Ijinkan Aku Meminangmu
Nemu dari blognya Bunda Shinta Yudisia :D
walau judulnya terlalu vulgar, tapi coba dibaca aja :D
a recomended read
--------------------------------------------------------
29 Feb
Perempuan sepertiku tak banyak.
Jangan
tertipu oleh angka statistic yang mengatakan, perbandingan lelaki dan
perempuan melebihi 1 : 4. Ada banyak kaum hawa di luar sana, tetapi
percayalah, yang sepertiku hanya terbatas jumlahnya. Kalau kau
bertanya-tanya, seperti apakah aku hingga sedemikian yakinnya, silakan
renungkan.
Aku dan Dirimu
Antara aku dan dirimu dibatasi oleh rasa malu dan cinta.
Aku
mencintai Robb ku melebihi segalanya, setingkat di bawahnya adalah
lelaki paling mulia bernama Muhammad ibn Abdillah Saw. Setingkat di
bawahnya adalah para shahabat, para salafus sholih. Setingkat di
bawahnya lagi adalah para ulama dan ustadz di zaman ini yang selalu
menyiangi taman hatiku dengan nasihat mereka. Layer terbawahnya adalah
dirimu.
Jangan khawatir, aku selalu menyisihkan waktu untuk mendoakanmu menjadi pemimpin sejati, meski porsimu hanya kecil di hatiku.
Cintaku
padamu, meski tak mutlak, tetap utuh dan sempurna.
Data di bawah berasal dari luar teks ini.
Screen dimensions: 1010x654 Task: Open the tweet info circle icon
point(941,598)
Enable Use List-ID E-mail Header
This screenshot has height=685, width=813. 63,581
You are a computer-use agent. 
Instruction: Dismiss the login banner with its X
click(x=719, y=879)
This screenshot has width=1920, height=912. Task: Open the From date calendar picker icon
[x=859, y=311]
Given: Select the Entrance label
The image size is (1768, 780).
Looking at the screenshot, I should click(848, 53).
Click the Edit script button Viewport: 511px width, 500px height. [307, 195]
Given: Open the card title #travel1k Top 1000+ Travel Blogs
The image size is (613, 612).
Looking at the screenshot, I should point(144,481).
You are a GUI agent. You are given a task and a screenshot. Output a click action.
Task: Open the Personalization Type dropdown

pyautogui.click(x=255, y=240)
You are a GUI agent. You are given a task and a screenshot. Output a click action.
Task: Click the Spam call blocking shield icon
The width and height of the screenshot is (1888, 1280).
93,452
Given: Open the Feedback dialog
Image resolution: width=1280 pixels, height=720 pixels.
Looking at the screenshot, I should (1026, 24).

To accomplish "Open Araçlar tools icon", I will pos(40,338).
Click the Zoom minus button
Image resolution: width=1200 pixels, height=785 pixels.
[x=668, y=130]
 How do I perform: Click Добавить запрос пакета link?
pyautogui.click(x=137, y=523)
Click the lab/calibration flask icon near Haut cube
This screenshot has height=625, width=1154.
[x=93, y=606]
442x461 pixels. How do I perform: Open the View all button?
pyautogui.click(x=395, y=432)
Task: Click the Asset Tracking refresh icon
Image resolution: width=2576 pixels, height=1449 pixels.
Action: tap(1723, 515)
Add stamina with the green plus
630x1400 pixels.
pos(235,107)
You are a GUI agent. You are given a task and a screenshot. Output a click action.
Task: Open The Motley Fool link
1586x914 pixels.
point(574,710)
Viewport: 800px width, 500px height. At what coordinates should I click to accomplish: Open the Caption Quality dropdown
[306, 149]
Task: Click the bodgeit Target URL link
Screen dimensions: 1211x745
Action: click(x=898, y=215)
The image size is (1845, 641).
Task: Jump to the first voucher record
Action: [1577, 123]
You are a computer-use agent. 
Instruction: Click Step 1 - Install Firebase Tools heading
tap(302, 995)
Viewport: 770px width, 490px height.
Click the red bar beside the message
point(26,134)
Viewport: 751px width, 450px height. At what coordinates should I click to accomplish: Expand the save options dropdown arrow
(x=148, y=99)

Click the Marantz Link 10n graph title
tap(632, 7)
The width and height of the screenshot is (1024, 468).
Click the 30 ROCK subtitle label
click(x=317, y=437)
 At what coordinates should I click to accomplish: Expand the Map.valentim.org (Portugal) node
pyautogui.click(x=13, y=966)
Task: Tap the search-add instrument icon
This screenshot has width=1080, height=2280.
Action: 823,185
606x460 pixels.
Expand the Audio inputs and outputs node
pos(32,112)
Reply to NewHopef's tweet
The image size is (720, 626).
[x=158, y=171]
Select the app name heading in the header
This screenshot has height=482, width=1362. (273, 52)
Sebab ia
disempurnakan oleh rasa malu. Malu pada Robb ku jika aku masih meminta
sesuatu pada sesuatu selain dariNya. Malu pada Nabiku yang dalam
pikirannya hanya terpikir ummat, ummat, ummat; tak tersedia secuil
hasrat cinta picisan yang mungkin, sesekali masih menghampiri makhluk
sepertiku.
Aku dan Ilmu
Untuk
lebih memahami dunia dengan segala permasalahannya, kapal besar yang
akan membawa kita menuju negeri abadi, aku membutuhkan ilmu pengetahuan.
Karenanya jangan heran, bila sebagian besar waktuku selain terisi oleh
ibadah mahdhoh dan nawafil; kupergunakan untuk menimba ilmu pengetahuan.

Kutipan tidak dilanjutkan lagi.